Dieses so ermittelte Auslegungsergebnis, was in vollem Umfang der überzeugenden Rechtsauffassung des angefochtenen Urteils entspricht, wird durch die Rechtsausführungen der Berufungsbegründung nicht erschüttert:

- Soweit die Berufungsbegründung kritisiert, das so gefundene Auslegungsergebnis verkompliziere das gesamte System ungemein, verkennt der Einwand, dass nach allgemein anerkannten Auslegungsgrundsätzen die Praktikabilität und Handhabung einer tarifvertraglichen Vorschrift lediglich ein Hilfskriterium ist. Wortlaut, Sinn und Zweck sowie Systematik der anzuwendenden und auszulegenden Tarifnormen sind hingegen eindeutig.

- Zutreffend ist sicherlich der Einwand der Berufungsbegründung, die Vorschrift des § 46 Nr. 7 TVöD-ET-Vhätte noch klarer formuliert werden können, namentlich mit dem Wortlaut "jährlich ... im Kalenderjahr". Dennoch wird durch die Systematik der anzuwendenden tariflichen Vorschriften, insbesondere durch den unterschiedlichen Wortlaut in § 27 Abs. 1 einerseits und in § 46 Nr. 4 und Nr. 7 andererseits das bereits dargestellte Auslegungsergebnis klargestellt. In der zuletzt genannten Norm, die eindeutig als Sonderregelung eine Spezialvorschrift zu der allgemeinen Vorschrift des § 27 TVöD darstellt, wird auf die konkrete "Arbeitsleistung" abgestellt nicht hingegen für die "Dauer der Wechselschichtarbeit" oder aber Schichtarbeit. Auch bezieht sich die Protokollerklärung lediglich auf § 27 Abs. 1 und 2 TVöD. Für § 46 TVöD fehlt eine solche Protokollerklärung. Daraus lässt sich im Wege eines Umkehrschlusses die Wertung der Tarifvertragsparteien entnehmen, dass die Grundsätze dieser Protokollerklärung eben bei § 46 TVöD keine Gültigkeit haben sollen.
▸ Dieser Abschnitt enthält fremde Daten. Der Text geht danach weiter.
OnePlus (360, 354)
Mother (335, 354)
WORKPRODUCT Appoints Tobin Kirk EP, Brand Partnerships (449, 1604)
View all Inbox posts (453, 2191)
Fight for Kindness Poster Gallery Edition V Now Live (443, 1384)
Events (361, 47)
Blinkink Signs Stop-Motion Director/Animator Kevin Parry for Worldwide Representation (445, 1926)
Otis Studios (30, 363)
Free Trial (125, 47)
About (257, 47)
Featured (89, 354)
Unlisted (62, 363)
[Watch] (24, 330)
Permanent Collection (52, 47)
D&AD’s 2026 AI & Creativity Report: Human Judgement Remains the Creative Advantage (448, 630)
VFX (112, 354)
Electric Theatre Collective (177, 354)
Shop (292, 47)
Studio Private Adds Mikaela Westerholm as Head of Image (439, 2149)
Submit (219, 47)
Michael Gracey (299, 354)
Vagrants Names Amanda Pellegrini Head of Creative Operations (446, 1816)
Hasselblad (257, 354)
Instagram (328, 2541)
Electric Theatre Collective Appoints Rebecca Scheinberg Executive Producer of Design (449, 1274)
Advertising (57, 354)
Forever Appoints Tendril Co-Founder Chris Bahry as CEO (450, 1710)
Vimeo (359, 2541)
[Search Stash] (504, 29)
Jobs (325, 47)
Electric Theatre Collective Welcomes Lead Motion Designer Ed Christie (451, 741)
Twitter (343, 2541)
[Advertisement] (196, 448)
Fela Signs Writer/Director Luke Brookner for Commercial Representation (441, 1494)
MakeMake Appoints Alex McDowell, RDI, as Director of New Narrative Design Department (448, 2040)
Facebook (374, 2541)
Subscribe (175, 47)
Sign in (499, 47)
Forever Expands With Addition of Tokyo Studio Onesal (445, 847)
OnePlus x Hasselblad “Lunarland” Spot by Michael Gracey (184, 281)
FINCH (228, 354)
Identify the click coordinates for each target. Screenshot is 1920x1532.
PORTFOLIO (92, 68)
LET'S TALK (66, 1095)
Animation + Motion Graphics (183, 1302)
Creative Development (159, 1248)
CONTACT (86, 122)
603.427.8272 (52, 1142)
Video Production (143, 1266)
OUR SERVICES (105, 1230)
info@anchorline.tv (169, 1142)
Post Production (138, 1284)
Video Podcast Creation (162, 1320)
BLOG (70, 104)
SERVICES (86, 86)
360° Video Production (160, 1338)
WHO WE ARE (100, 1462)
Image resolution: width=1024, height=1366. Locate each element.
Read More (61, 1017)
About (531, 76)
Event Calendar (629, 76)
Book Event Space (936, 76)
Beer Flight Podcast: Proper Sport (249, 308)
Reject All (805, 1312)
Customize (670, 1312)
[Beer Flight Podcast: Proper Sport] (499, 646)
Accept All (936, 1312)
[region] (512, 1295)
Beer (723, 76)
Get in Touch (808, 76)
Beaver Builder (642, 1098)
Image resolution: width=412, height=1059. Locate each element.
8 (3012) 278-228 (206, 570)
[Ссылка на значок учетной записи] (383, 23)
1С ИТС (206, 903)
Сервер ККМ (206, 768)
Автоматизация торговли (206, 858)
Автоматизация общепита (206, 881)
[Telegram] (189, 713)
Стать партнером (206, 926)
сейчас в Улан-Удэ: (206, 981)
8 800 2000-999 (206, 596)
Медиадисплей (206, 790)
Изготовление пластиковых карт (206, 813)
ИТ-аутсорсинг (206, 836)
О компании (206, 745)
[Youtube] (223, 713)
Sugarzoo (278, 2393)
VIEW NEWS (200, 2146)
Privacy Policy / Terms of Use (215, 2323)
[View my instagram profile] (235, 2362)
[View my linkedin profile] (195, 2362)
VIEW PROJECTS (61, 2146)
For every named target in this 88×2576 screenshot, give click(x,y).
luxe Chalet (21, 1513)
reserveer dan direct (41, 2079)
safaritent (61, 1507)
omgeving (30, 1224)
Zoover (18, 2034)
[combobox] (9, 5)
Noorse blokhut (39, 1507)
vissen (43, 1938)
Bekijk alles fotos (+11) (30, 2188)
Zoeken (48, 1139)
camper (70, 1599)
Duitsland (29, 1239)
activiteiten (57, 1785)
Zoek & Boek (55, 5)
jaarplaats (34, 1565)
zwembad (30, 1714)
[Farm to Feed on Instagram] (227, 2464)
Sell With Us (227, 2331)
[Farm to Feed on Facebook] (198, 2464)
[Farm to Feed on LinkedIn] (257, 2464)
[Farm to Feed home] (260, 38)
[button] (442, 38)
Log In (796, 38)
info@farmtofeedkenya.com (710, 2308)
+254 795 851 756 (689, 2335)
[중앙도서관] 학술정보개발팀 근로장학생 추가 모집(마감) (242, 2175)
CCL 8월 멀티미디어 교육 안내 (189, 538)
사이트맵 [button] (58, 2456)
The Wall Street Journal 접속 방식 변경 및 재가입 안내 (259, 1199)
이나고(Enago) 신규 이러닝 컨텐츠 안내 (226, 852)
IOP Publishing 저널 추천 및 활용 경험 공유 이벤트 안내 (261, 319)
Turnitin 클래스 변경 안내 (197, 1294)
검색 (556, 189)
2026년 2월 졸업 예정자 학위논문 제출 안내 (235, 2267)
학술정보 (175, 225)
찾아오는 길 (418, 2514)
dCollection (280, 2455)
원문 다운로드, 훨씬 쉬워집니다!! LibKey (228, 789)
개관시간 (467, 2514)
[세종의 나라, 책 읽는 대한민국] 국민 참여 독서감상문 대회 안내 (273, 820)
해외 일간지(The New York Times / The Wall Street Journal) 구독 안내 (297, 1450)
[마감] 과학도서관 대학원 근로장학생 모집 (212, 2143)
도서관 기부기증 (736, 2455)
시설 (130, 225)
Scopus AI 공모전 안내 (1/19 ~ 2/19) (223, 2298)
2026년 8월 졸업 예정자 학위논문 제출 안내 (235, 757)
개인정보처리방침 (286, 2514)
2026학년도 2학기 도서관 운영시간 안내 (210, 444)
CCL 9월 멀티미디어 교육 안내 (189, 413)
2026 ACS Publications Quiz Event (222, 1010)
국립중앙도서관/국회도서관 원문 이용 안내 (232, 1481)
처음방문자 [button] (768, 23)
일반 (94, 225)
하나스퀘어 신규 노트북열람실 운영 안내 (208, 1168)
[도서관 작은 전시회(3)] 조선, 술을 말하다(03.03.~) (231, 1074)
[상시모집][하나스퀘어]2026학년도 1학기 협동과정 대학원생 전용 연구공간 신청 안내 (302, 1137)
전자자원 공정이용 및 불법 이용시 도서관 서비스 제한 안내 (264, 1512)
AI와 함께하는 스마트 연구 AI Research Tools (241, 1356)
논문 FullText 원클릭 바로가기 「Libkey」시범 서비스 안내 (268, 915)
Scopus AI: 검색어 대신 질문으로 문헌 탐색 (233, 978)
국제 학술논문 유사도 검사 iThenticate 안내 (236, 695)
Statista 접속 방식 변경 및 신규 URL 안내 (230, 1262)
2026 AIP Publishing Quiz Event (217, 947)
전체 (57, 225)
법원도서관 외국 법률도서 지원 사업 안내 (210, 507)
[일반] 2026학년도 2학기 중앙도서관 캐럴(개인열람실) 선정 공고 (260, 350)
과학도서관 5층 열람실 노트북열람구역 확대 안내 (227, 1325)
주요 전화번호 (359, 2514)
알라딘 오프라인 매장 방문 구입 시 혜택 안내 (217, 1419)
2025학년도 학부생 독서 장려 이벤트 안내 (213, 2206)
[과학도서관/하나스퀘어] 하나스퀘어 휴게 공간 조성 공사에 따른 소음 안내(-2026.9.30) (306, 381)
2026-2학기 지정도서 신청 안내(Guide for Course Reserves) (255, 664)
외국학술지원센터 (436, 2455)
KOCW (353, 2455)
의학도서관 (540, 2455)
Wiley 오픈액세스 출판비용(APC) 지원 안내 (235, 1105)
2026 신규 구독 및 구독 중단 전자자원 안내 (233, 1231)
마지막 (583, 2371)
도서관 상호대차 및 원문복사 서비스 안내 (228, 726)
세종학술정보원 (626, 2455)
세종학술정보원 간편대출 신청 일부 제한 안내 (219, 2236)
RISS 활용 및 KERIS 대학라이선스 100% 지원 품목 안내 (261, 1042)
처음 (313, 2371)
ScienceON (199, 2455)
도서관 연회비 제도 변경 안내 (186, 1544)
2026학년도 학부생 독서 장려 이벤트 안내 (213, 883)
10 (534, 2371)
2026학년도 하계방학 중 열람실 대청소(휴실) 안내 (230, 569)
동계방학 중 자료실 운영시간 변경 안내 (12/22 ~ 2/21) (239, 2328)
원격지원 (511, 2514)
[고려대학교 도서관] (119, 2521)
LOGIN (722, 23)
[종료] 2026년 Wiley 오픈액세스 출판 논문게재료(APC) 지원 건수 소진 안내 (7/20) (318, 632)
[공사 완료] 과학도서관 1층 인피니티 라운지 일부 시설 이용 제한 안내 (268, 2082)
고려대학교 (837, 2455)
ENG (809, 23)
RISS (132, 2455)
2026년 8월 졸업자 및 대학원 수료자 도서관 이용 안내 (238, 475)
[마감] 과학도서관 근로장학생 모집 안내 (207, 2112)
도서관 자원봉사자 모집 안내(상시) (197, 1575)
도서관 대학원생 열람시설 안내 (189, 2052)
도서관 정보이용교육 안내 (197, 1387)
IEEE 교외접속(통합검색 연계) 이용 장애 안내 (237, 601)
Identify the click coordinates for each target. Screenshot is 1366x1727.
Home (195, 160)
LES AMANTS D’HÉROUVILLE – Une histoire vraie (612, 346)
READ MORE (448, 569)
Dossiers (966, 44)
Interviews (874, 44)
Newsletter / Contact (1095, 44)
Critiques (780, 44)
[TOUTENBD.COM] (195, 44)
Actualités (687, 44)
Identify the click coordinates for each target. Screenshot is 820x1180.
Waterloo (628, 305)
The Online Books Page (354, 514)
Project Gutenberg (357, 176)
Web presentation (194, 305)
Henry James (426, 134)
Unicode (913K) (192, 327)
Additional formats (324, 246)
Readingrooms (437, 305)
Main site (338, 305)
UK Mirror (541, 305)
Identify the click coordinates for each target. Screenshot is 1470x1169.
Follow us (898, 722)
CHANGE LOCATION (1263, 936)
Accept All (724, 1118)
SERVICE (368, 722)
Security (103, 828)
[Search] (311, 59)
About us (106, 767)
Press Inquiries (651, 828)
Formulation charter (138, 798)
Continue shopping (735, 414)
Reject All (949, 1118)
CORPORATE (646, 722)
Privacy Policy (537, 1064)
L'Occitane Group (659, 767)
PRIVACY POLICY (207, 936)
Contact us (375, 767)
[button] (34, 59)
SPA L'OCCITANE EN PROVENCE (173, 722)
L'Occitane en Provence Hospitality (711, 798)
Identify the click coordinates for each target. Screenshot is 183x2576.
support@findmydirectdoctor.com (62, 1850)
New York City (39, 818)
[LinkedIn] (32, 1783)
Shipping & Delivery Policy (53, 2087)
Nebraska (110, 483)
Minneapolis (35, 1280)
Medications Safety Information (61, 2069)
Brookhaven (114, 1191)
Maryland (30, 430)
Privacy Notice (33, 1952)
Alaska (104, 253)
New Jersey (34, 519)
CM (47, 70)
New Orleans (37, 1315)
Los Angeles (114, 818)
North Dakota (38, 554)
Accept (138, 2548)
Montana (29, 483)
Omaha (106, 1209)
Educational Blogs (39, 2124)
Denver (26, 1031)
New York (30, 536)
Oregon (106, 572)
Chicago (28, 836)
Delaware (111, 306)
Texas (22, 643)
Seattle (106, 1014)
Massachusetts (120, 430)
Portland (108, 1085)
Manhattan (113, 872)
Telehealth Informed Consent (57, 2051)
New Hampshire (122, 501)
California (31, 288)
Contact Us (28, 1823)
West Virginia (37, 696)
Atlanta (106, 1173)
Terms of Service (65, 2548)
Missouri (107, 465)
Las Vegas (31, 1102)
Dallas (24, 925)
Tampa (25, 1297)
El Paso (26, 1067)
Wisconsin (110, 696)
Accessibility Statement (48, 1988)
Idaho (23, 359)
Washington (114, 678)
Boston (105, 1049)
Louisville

- Nicht gefolgt wird der Argumentation des Berufungsführers, derzufolge es dem Sinn und Zweck der Tarifnormen widerspricht, eine zusätzliche Erholungsmöglichkeit auch bei Zeiten auch für Zeiten der Erkrankung, welche zur Arbeitsunfähigkeit führen, entfallen zu lassen. Denn dem erkennbaren Sinn und Zweck dieser Vorschrift ist zu entnehmen, in besonderer Weise die Belastungen des Schichtdienstes der in § 46 Abs. 3 genannten Personengruppen (Feuerwehrpersonal und Wachpersonal) auszugleichen. Hierbei wird in ausreichendem Maße "den sozialen Gedanken des Arbeitsrechts" (vergleiche insoweit die Diktion der Berufungsbegründung) Rechnung getragen, weil es hier lediglich darum geht, eine zusätzliche Vergünstigung in Form eines Zusatzurlaubes an ganz bestimmte tarifvertragliche Voraussetzungen zu knüpfen. Der grundsätzlich jedem Arbeitnehmer nach dem Gesetz oder aber im Anwendungsbereich des TVöD aufgrund dieses Regelungswerks zustehende (allgemeine) Urlaubsanspruch wird hiervon nicht tangiert.

3.

Der Zusatzurlaub des Klägers ist auch nicht als Bruchteil von 0,5 Tagen entstanden. Denn der Tarifvertrag sieht die Entstehung eines Bruchteils von Zusatzurlaubstagen nicht vor. Dies folgt aus der systematischen Auslegung des § 46 Nr. 7 TVöD-BT-V. Diese Vorschrift enthält keine ausdrückliche Verweisung auf die allgemeine Bestimmung des § 26 Abs. 1 TVöD-AT, der Vorschriften über Teilurlaub und Rundungsvorschriften bei Bruchteilen von Urlaub enthält. Daraus lässt sich nur der Schluss ziehen, dass Bruchteile von Urlaubsansprüchen, die keinen vollen Tag ergeben, von den Tarifvertragsparteien nicht gewollt sind. Der Umkehrschluss unter Berücksichtigung der allgemeinen Vorschrift des § 27 TVöD-AT bestätigt dies. Denn diese Vorschrift enthält in Absatz 5 ausdrücklich eine Verweisung auf § 26 mit Ausnahme des Absatzes 2 Buchstabe b. Die unterschiedliche Formulierung der Vorschriften 46 Nr. 7 TVöD-BT-V einerseits und 27 TVöD-AT andererseits muss auch eine unterschiedliche Bedeutung haben.

C.

Der Kläger hat gemäß § 97 Abs. 1 ZPO die Kosten seiner erfolglosen Berufung zu tragen. Wegen grundsätzlicher Bedeutung der Streitsache war gemäß § 72 Abs. 2 Nr. 1 ArbGG die Revision zum Bundesarbeitsgericht zuzulassen.